Ok, this site is going dark… Well, it will still be here, but I’m not going to update this one any longer… all of my further OlDirtDog blog posts will be going to L337Inc.net. Please go there and enjoy. Thanks for any patronage you may have given me in the past… All three of you are very appreciated…
I recently found out that GoDaddy gives you free hosting when you purchase a domain through them. It’s very simplistic and has a pretty low limit, but I’m going to make use of it if I get it for free… I’m going to migrate this blog over to the one at L337Inc.net . It will still be the same content and the same backend. However, I have had that domain forever and just never did anything with it. Time to make use of it. I doubt anyone will be hurt by this move since nobody really looks here anyway. But just in case, please update your links….
Email yesterday was acting very strange. We could send to most domains, but others would not be delivered. It never gave us a return message for non-delivery or otherwise. For all standard purposes we were sending and assuming it was arriving. However, this was not true… some domains, particularly cardinalhealth.com and novellaclinical.com would not get messages sent from us… No error, no nothing… just no delivery… I ended up calling support with CardinalHealth and had them do some tests on their end to make sure nothing was being blocked, filtered, etc from our domain. The guy was actually very helpful considering he could have just told me to go away…
Once I was satisfied that it wasn’t just a setting on the recipient side, I began testing for spam blacklists and other issues with the outside DNS. This is what I would have bet was the issue as some people received mail from us fine yet others did not. Normally this means we are on a blacklist that some peopIe subscribe to but others do not. However, we were on none. MXToolbox.com has some nice utilities and I ran a spam test from them. Nothing glaring was reported. Time to look at our own stuff then. In the interim, I began sending all of our mail through the smart host with HTC. This basically makes it so that all our mail, no matter what the address, appears to go through sccoast.net, which we can safely assume is not on any blacklists and has their domain in correct, working order. Normally, this will fix any outgoing email oddities. HTC doesn’t like to have us use this for any extended period as then they become the target of hackers and spammers instead of our servers. For now, though, it works and we can send to all the domains we need to.

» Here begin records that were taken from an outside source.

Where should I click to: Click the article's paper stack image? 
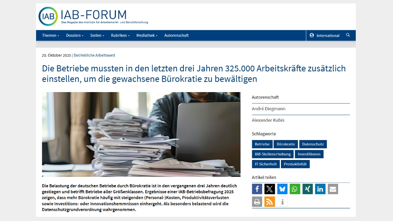coord(141,134)
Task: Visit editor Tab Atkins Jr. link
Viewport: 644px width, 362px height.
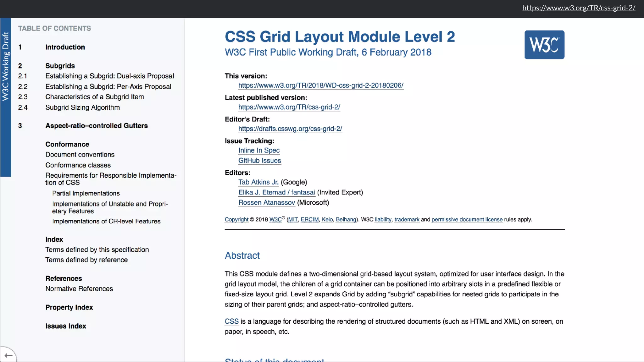Action: coord(258,182)
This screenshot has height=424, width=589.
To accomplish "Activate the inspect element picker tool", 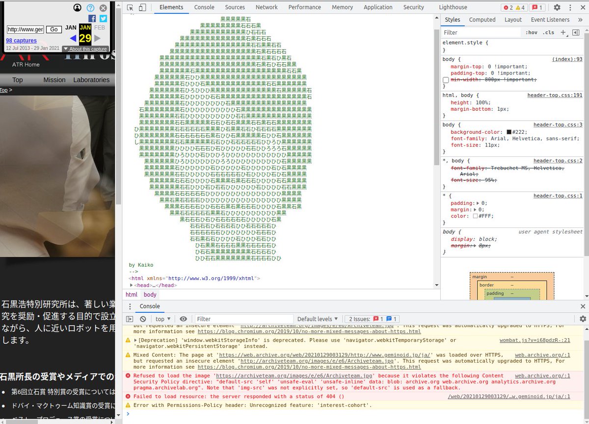I will [x=130, y=7].
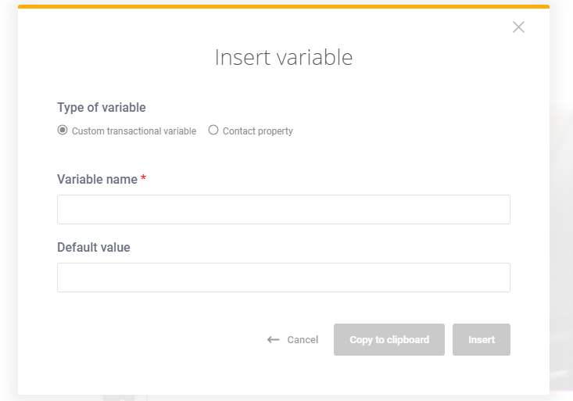This screenshot has width=573, height=401.
Task: Click the Insert variable dialog title
Action: (284, 57)
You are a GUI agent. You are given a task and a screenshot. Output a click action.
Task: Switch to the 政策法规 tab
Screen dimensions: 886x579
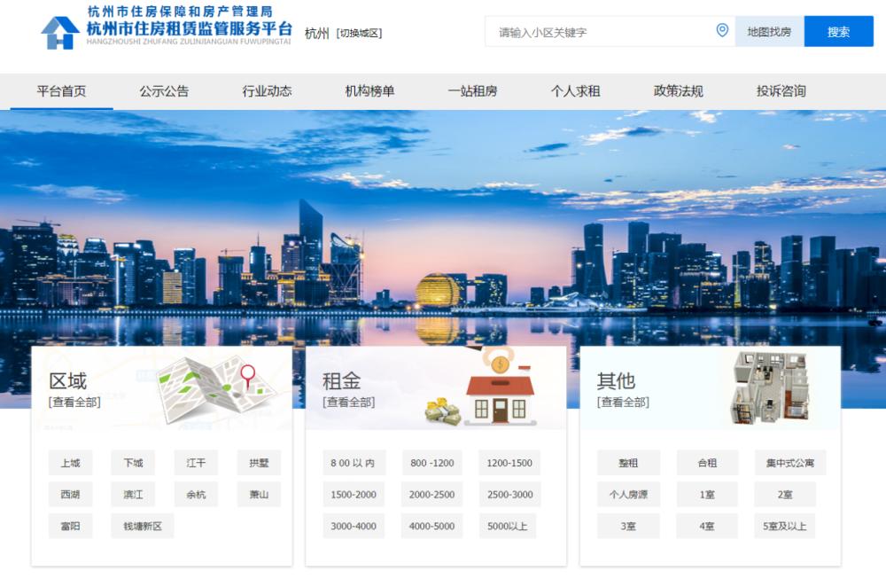(x=678, y=90)
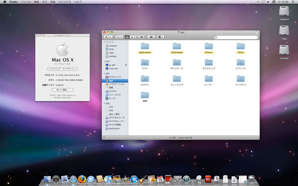Open the Leopard drive on desktop

click(284, 11)

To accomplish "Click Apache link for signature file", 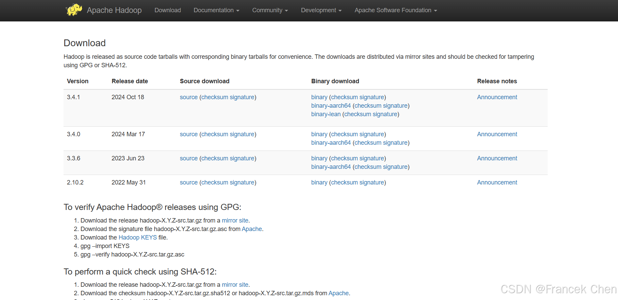I will pos(251,229).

I removed the Sonicwall Email Security appliance from the outgoing path and checked the queues when sending to one of the domains in question. I watched the server happily send to gmail.com, aol.com, and many others, but my email test to cardinalhealth.com would fail and sit on retry. The error was “SMTP protocol error occurred”. While generic, this actually points to a connectivity issue between servers. Basically, what our server is telling their server does not match what their server requires for a proper, secure connection. This can happen for many reasons, but it usually points to an open relay (sending through another server without authentication) or an improperly set DNS or rDNS (reverse DNS) entry. The SMTP test on MXToolbox showed that our SMTP server header did not match the reverse DNS records. It matched on the numbers, but not on the names.
The problem with our email setup is that we have many domains coming into a single server (except CUC) and no defined default email address for outgoing. Some people use gsuro.com, some use grandstrandurology.com, and others still use the atlanticurologyclinics.com addresses… Each of these domains have A and MX records set on GoDaddy to point them back to our external IP through HTC. No matter what address is used to send, it all goes out and back in to the same IP at the head of our network. Normally, this would be exactly what one would expect. However, our internal DNS also is the same as an external DNS entry (gsuro.com).

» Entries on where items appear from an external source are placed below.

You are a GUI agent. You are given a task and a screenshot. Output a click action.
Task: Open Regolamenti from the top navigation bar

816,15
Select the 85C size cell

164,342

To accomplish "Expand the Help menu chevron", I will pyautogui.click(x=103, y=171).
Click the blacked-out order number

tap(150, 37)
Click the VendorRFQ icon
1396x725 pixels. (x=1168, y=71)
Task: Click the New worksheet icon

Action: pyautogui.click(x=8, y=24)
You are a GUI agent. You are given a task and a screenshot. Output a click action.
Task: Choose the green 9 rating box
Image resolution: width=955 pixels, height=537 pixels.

The problem with this lies in reverse DNS. Remote servers will often check to make sure that the DNS entry for the sending server’s domain matches the IP that the ISP is providing using reverse DNS. This uses the SMTP header which is the only thing that cannot be spoofed in mail. The IP address is tagged in the message header when it is sent and cannot be changed as the protocol itself is what makes the tag. This IP address must match the domain that is returned with a reverse DNS call. In other words, when we send as email@example.com to firstname.lastname@example.org the server at outsidedomain.com will then check the IP address in the message header and make sure it translates back to grandstrandurology.com … If it comes back to atlanticurologyclinics.com, you probably have an open relay or incorrectly configured DNS / Exchange server. Pretty easy to fix but it also blocks a lot of spammers and spoofers with this technique. It has become the industry standard to have a matching rDNS entry for any email domain.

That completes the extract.